The Liverpool University Neuroleptic Side Effect Rating Scale (LUNSERS)
The Liverpool University Neuroleptic Side Effect Rating Scale (LUNSERS) is self-rating scale for measuring the side-effect of antipsychotic medications.
LUNSERS was developed by researchers within the University of Liverpool to indicate the extent of side-effects experienced by patients medicated with neuroleptic drugs.
The scale consists of 41 known side effects of neuroleptics. Each 'side-effect' listed is scored on a five point rating scale of 0 - 4, i.e. 0 = 'Not at all' and 4 = Very much. It can be used to provide a general overview of the person’s experience to side effects over the last month. It is useful also in pinpointing specific troublesome side effects for further assessment and / or changes in the medication strategy. Details of the scoring system for the LUNSERS can be downloaded in Dossier Extracts section.
The measurement scale consists of 51 items, which were mainly based on adaptions to the physician-rated items in the UKU side effects rating scale. Forty-one items, covering psychological, neurological, autonomic, hormonal and other miscellaneous side-effects, were constructed by rewording the appropriate UKU items, so that they could be self-rated.
In addition, 10 ‘red herring’ items were included, referring to symptoms that are not known neuroleptic side-effects (e.g. chilblains, hair loss), to help validate the results.
In order to assess the validity of the questionnaire the study team has administered it not only to patients being treated with neuroleptics (n=50) but also to normal control subjects (n=50) from which none were receiving psychiatric treatment or medications of any kind.
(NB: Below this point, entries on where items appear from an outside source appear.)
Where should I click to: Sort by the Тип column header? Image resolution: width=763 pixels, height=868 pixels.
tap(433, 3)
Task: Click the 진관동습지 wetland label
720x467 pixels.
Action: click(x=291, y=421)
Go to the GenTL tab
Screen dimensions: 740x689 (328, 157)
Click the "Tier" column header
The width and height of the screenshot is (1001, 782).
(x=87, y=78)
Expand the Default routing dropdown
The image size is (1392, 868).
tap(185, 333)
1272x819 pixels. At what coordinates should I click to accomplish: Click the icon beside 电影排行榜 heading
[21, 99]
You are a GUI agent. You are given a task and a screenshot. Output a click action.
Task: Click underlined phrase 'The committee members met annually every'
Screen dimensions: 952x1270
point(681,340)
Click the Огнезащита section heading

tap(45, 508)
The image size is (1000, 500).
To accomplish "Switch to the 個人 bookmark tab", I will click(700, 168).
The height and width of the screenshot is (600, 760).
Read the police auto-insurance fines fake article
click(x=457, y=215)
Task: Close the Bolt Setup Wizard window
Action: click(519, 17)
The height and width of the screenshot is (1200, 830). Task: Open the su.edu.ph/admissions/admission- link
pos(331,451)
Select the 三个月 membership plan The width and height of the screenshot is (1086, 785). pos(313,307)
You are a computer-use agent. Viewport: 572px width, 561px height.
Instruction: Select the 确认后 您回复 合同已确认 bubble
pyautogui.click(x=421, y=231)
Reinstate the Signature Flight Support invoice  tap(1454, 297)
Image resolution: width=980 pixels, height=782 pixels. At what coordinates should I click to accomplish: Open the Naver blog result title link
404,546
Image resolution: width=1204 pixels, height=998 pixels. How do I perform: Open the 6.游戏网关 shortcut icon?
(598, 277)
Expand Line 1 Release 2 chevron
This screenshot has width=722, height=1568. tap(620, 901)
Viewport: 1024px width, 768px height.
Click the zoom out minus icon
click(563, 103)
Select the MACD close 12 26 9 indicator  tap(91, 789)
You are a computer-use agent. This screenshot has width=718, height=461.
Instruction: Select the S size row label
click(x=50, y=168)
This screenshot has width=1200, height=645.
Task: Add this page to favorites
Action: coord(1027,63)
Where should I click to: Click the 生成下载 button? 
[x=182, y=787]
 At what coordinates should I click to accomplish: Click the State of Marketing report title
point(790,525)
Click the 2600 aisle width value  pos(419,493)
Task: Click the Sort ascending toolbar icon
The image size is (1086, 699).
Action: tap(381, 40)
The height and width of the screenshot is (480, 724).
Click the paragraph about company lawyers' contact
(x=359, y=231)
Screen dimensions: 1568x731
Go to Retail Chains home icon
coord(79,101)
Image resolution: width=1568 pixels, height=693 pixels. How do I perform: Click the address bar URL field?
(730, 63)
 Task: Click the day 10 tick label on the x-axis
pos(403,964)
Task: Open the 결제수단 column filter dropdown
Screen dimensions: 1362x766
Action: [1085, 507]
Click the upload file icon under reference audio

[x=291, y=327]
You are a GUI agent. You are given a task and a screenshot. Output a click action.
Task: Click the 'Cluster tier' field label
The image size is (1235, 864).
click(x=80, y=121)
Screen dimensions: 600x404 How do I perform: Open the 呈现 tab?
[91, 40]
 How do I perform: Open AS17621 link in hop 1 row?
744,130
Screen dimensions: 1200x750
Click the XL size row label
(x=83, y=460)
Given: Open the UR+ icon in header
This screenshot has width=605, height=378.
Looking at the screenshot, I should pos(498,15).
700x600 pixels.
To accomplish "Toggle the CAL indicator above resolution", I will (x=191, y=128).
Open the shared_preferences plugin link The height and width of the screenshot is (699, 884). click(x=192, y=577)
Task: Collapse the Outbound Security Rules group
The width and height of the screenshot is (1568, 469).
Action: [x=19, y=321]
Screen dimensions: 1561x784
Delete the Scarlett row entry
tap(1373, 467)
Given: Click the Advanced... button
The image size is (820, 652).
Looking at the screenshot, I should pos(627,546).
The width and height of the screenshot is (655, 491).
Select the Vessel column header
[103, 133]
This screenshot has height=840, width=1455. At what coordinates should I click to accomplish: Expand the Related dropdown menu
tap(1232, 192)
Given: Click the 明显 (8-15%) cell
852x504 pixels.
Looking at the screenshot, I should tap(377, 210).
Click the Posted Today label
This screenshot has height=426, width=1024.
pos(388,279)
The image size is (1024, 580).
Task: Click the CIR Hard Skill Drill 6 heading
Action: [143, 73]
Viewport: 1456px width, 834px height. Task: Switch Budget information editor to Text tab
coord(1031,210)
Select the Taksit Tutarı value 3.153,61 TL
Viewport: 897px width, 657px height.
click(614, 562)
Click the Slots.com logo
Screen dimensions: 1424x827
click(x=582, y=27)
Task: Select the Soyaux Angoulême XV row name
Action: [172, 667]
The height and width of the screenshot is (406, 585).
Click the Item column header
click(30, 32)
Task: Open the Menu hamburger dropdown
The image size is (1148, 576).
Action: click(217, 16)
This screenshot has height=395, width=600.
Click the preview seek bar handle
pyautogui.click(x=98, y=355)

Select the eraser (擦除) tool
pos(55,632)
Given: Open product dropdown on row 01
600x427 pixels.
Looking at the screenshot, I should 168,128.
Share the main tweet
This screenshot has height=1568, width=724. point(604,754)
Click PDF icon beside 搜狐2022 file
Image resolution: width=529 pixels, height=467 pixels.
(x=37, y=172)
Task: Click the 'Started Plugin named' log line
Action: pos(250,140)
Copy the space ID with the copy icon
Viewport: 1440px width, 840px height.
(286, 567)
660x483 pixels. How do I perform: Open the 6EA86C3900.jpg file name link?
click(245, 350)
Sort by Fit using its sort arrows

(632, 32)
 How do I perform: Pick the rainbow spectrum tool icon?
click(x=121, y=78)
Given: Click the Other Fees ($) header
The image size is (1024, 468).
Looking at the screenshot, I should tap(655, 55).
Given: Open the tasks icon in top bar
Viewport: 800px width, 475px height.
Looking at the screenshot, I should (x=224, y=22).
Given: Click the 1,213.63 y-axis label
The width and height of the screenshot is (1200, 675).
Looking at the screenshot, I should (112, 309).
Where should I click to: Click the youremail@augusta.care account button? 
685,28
The LUNSERS was found to be a valid and reliable assessment of patients’ experiences of neuroleptic side-effects.
On its initial development, the LUNSERS scale demonstrated good internal consistency with patient data on both the first and second administrations achieving a Cronbach’s Alpha coefficient value of 0.89 at both time points (Day et al 1995). The internal consistency has been further supported among a larger population sample (n=320), achieving a value of 0.85 (Wolters 2009).
Test-test reliability, calculated using Pearson correlation co-efficient, has been demonstrated with a mean correlation between individual items of 0.58 (range 0.26 – 0.83). All correlations were significant at p>0.05, with 34 of the 41 items were significant at P<0.001. Test-retest reliability for the total score for items measuring ‘known side effects’ was also good (r=0.81, p<0.001) (Day et al 1995). Stability over time when no change in treatment has been also demonstrated in subsequent studies (Lambert et al 2003).
The LUNSERS has demonstrated concurrent validity through strong correlations between the total side-effect scores and total scores on the UKU scale (r =0.83, p< 0.01) (Day et al 1995). In addition, the red herring items which are included in the LUNSERS instrument can also be used to give an indication of patient self-report accuracy and over reporting of symptoms. When correcting for over-reporters, significant correlations between UKU and LUNSERS total side effect ratings (Spearman’s rho= 0.58, p<0.005, n=24), have been shown to support concurrent validity (Lambert et al 2003).
The LUNSERS can distinguish between known groups and has detected significant differences between total side effect scores for medicated subjects compared to non-medicated subjects (t=6.30, p<0.001, d.f. 98). This is further supported through no significant differences present between the red herring item scores for the same two groups (t=0.80, p=0.424, d.f. 98) (Day et al 1995).
Uses and cut off points
The LUNSERS is an instrument with demonstrated reliability and validity which is suitable for use in in clinical practice (Morrison et al 2000, Wolters 2009, Nosè et al 2012, Ashoorian et al 2014). The instrument can be considered useful for extensive screening and assessing of the side effects of antipsychotic treatment and be used to evaluate the impact of management strategies which aim to reduce side-effects (Morrison et al 2000, Wolters 2009). The LUNSERS has also been shown to be useful, convenient and cost effective as a measure of drug induced parkinsonism and akathisia (Jung et al 2005).
Receiver-operating characteristic (ROC) curves have given an indication of the appropriateness of cut-off points for LUNSERS side-effect scores depending on the purpose for which the scale is being employed (Day et al 1995). A cut-off point of 42 indicated that approximately 50% of medicated patients were correctly identified as opposed to 70% of patients being correctly identified using a cut-off point of 26. The later cut-off point carried a risk of 25% of non-medicated students being incorrectly classified. Red-herring items were shown to have low discrimination properties and therefore inappropriate for cut off points (Day et al 1995).
Details of the development and validation of the LUNSERS are described in:
Day JC et al. A self-rating scale for measuring neuroleptic side-effects. Validation in a group of schizophrenic patients. BJ Psych. 1995;166:650-653.